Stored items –

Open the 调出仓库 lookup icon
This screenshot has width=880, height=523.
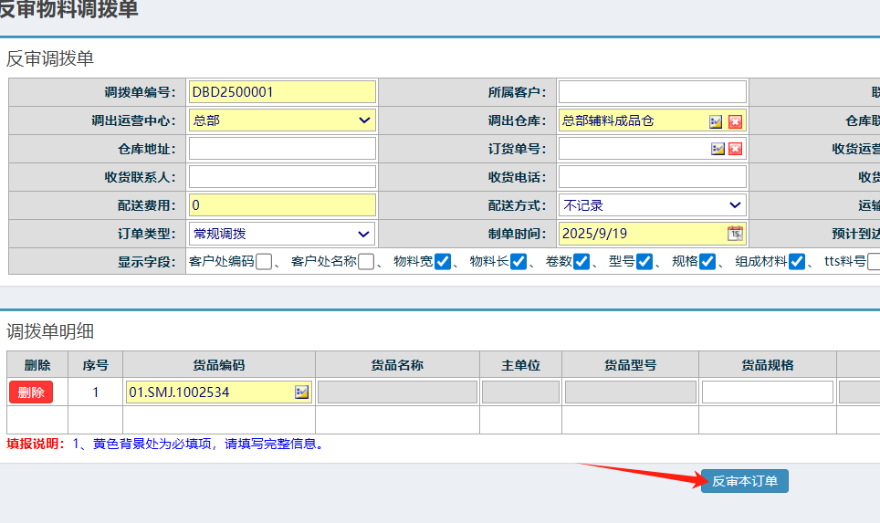pos(718,120)
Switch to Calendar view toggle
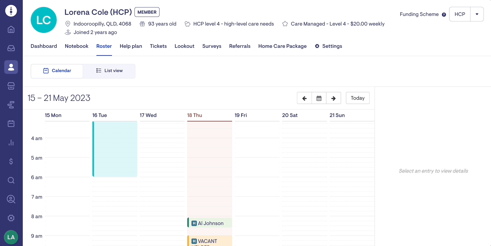The width and height of the screenshot is (491, 246). coord(57,71)
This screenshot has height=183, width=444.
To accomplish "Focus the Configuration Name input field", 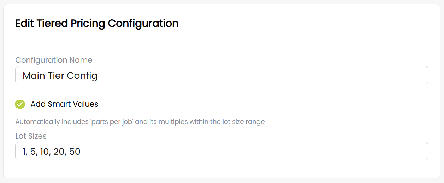I will (221, 75).
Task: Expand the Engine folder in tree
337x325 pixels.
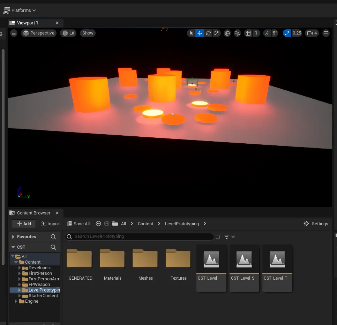Action: 16,301
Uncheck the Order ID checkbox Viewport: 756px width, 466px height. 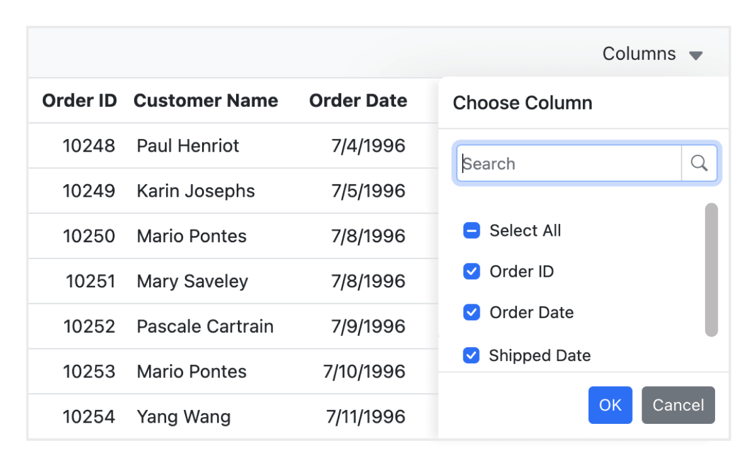(x=471, y=272)
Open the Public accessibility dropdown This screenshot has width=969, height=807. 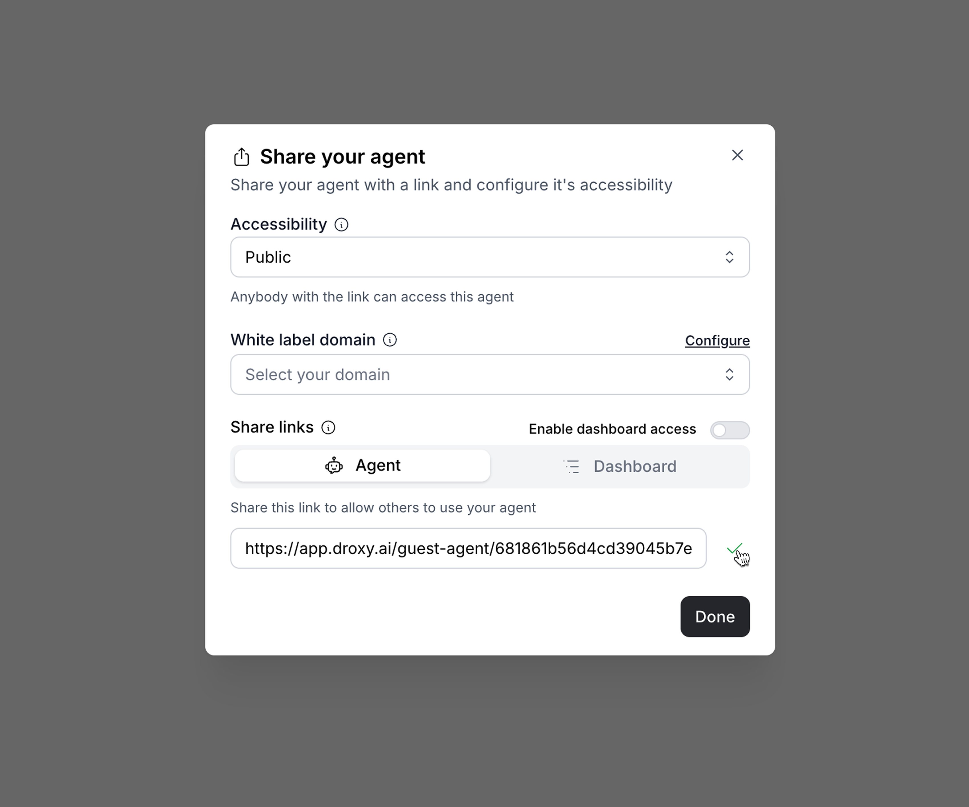(x=490, y=257)
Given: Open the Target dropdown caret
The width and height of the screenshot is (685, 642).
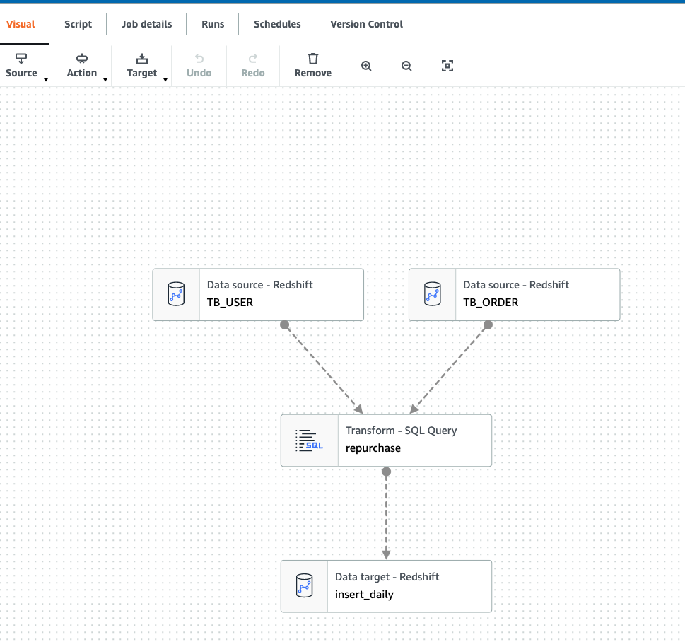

WORK REQUIRED – With the pictures omitted, print precisely the lines from the one with "Given: Open the Target dropdown caret" to the final line of the records, both included.

TASK RESULT –
Given: Open the Target dropdown caret
The width and height of the screenshot is (685, 642).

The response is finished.